++++ Selected passage ++++

Sunday, March 17, 2013

Who Are the Next Inspirations?

Sheridan College was lucky to host Disney writer-director John Musker last week.  There's some coverage here.  In addition to talking to students about their work, Musker gave a two hour presentation about his career, where he generously included the work of animators.  The names were no surprises: Glen Keane, Eric Goldberg, Mark Henn, etc.

Musker also talked about the early days of his career, particularly his time with Eric Larson and being taught by Jack Hannah.

Listening to Musker and staring at the young students in the audience, I started wondering about the next animators who would serve as inspiration.

Animators were pretty much invisible through the greatest part of what we call the golden age.  Bill Tytla got some publicity in Time magazine at the time of Dumbo's release and many of the Disney crew were anonymously featured in the live action portions of The Reluctant Dragon, but it really wasn't until Disney moved into TV that behind-the-scenes material started to appear.  When Disney was publicizing the initial release of Lady and the Tramp, there were segments with Frank Thomas, Milt Kahl, Woolie Reitherman, etc.  Those shows, and Bob Thomas's book The Art of Animation were really the public's first view of the people who made the characters move.

The TV audience for those shows (as well as Walter Lantz's copycat segments on The Woody Woodpecker Show), was the generation that grew up to enter the animation business in the '70s and '80s.  At the same time they were entering the business, others in their generation were writing about animation history, further publicizing animators, and not only those at Disney.

++++

What you will do —
- A) According to the blog post on future animation inspirations, which magazine gave Bill Tytla some publicity around the release of Dumbo?
- B) Carry on the blog post about who the next inspiring animators might be, starting after its final sentence.

++++ Rows ++++

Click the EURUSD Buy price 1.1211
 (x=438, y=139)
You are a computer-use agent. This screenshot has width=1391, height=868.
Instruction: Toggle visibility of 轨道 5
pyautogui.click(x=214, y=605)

++++
++++ Rows ++++

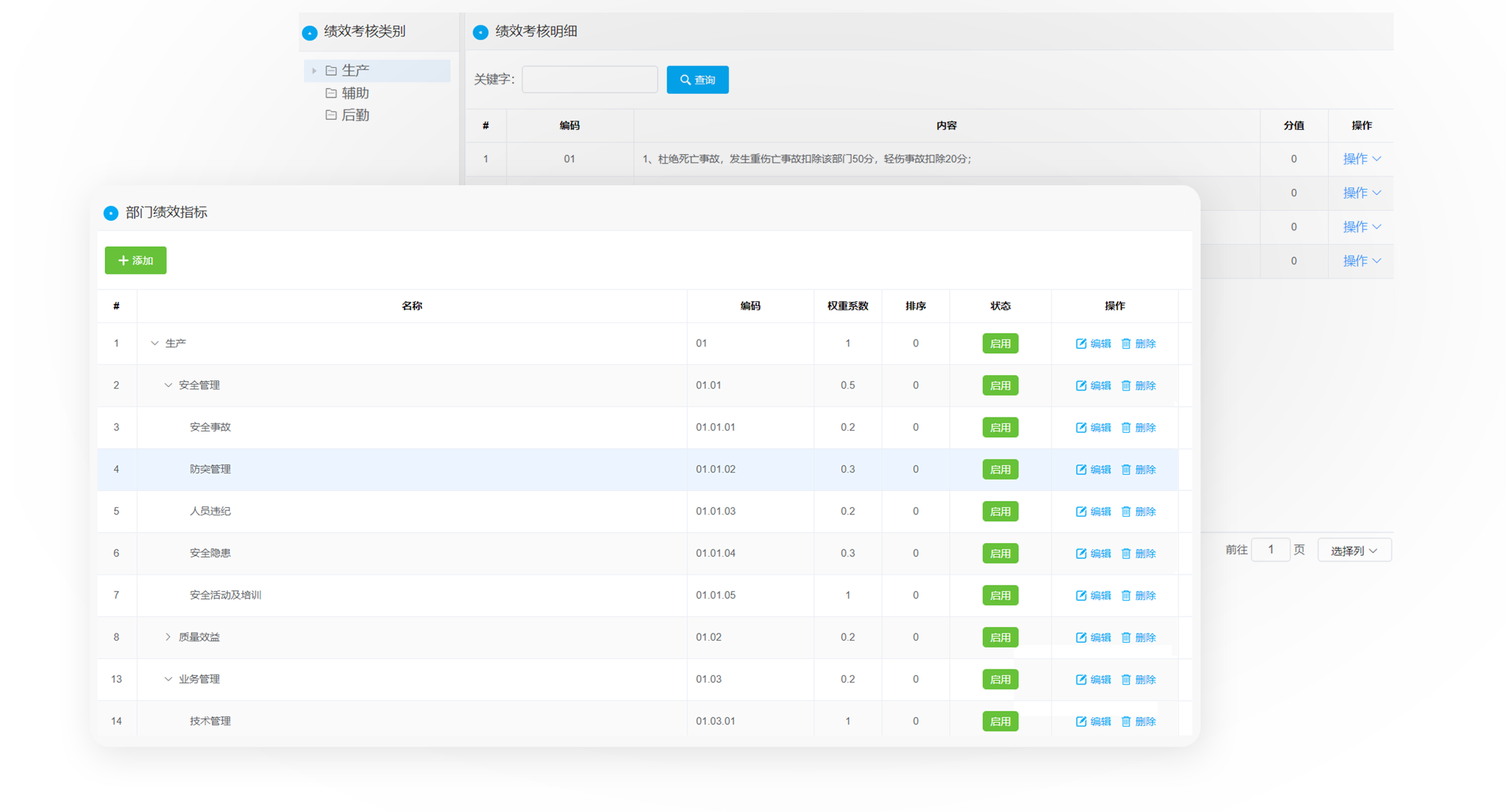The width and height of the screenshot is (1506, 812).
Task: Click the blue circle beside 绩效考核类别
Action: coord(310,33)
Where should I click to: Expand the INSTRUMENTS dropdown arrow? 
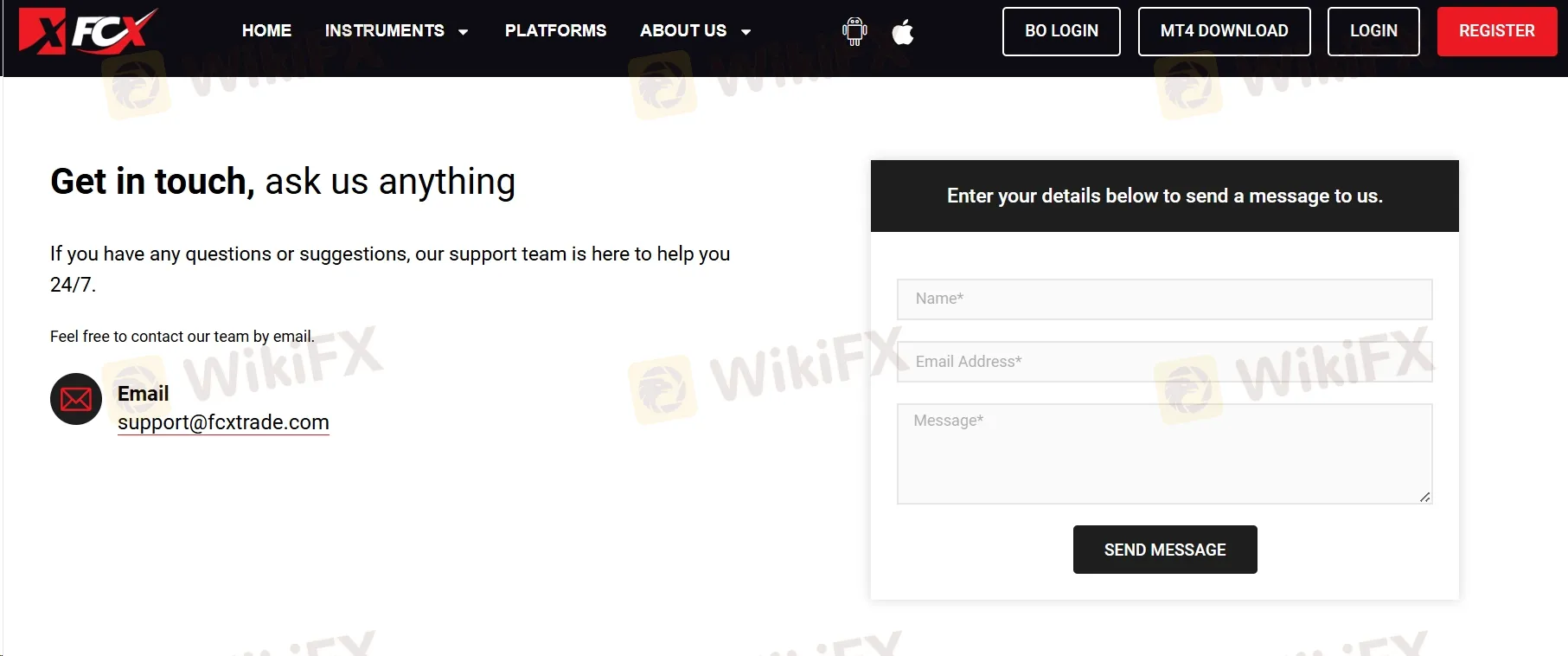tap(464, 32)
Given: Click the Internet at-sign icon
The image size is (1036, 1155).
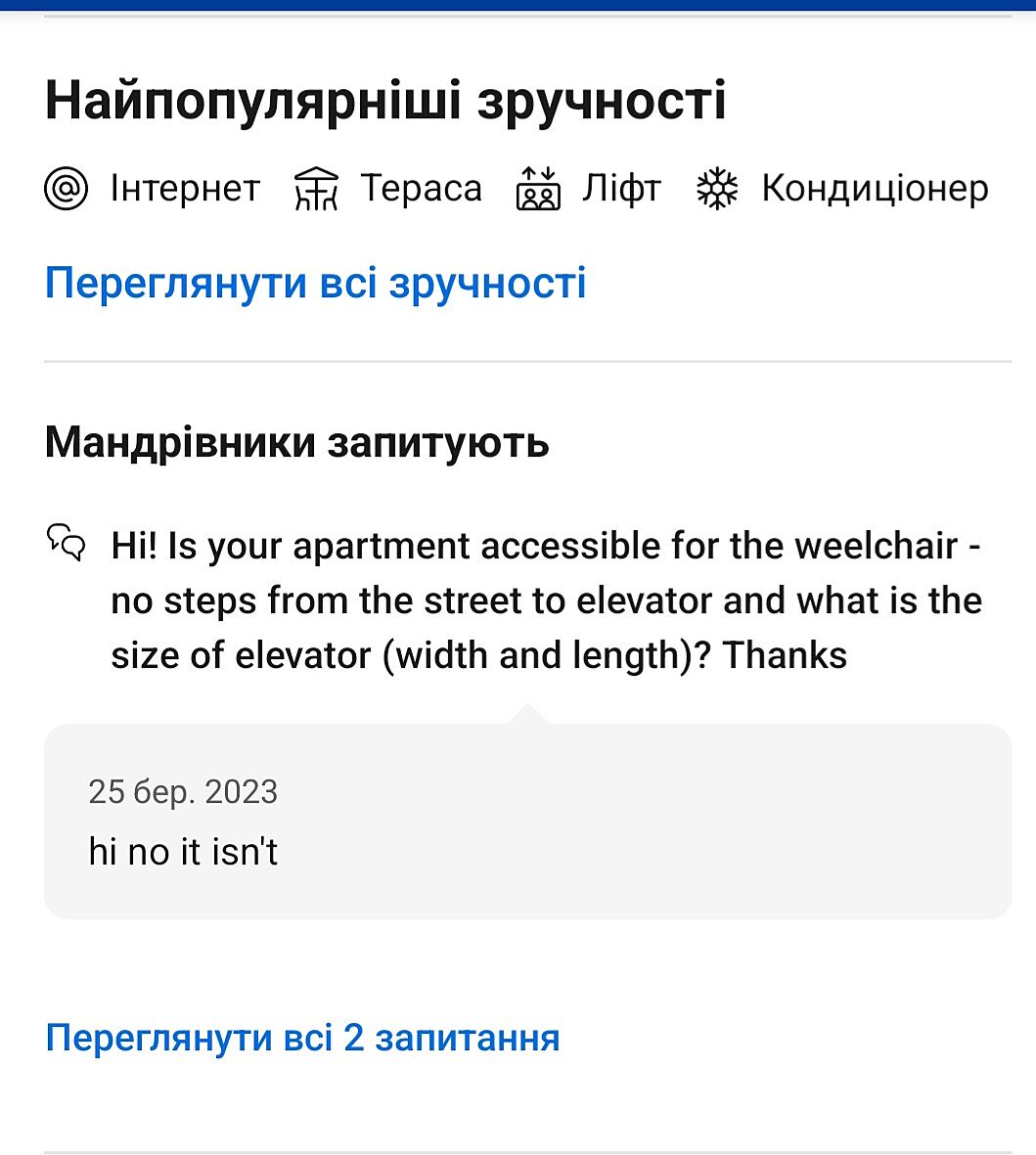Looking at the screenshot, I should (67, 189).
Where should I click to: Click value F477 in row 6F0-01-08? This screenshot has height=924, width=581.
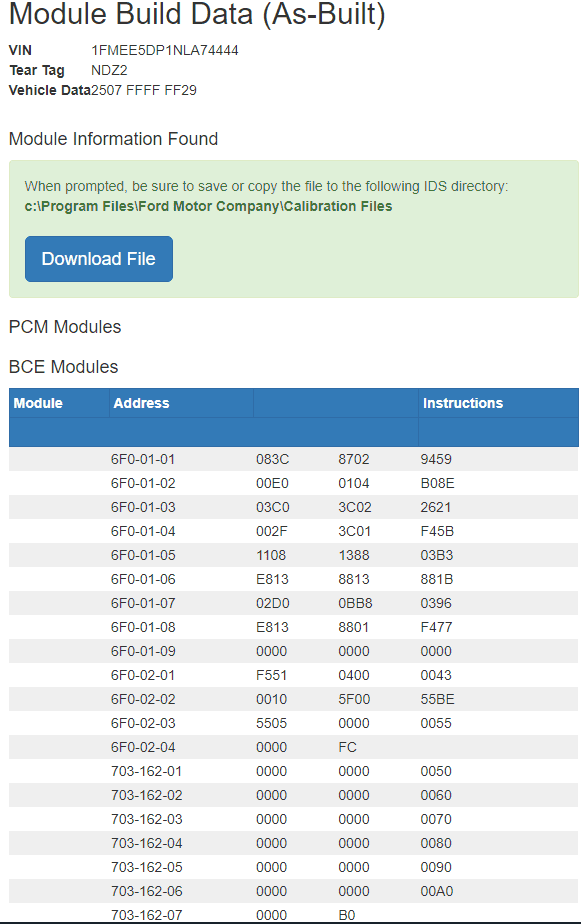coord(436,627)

++++

Expected results —
- A) Time magazine.

- B)
In the '90s, the TV generation had risen to prominence  in animated features.  Glen Keane, Andreas Deja, Eric Goldberg, etc. were all used to publicize the films on their release and then appeared in DVD extras.  These are the people that the Sheridan students were familiar with and who were featured in John Musker's talk.

But who are the animators who have risen to prominence in animated features in the last 15 years?  I'm not talking about directors (though only Pixar has really publicized them to the point that they have independent reputations).  Since cgi has taken over feature films, are there any cgi animators whose work is known to the general public? The same question can be asked about stop motion animators.

At Sheridan, it's been clear to me for years that the students seem to gravitate more to design than to story or animation.  There are relatively few who have stories they're desperate to tell or characters they want to bring to life.  I wonder if the flood of "Art of" books is responsible for this in some way.  It's one of the few places where animation artists get credited, but the books are mostly pre-production art. 

Whatever the reason, I think that the writing of history and publicity is having an impact on students' career aspirations.  Without animators as examples, there are fewer who aspire to follow that path.  There are fewer "ignition moments," when someone sees an animator bring a character to life and is struck by the desire to do the same thing.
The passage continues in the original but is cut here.